» Brief
Read the records below and copy each line that contains "will".

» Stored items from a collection
-=-=-=-=-
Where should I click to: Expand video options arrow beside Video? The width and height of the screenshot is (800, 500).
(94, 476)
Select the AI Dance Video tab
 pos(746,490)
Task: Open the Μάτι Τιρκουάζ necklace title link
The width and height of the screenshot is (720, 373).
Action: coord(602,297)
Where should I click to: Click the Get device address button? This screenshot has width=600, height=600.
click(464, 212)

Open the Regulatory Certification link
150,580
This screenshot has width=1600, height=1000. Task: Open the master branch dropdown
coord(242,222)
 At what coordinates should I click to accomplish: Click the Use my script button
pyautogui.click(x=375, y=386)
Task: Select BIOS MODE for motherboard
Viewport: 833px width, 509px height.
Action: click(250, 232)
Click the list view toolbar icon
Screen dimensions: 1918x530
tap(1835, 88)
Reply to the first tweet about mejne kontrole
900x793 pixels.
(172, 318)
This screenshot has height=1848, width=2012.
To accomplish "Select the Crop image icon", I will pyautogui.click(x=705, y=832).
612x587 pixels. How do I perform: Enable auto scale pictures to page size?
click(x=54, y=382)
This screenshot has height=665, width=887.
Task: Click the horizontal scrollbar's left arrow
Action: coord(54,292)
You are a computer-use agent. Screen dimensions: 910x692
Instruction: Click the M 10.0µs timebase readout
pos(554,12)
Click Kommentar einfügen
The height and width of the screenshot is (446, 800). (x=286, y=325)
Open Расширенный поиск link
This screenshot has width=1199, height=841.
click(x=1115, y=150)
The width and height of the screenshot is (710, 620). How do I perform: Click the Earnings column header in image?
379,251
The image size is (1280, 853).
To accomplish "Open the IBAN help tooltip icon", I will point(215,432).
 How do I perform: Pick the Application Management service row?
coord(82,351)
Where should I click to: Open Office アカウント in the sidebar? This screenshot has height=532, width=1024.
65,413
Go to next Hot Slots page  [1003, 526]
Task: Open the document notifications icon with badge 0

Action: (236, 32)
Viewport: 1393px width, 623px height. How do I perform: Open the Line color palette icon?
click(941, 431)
-=-=-=-=-
» Answer below
To accomplish "Select the Crop image icon", I will pyautogui.click(x=705, y=832).
To accomplish "Open the IBAN help tooltip icon", I will point(215,432).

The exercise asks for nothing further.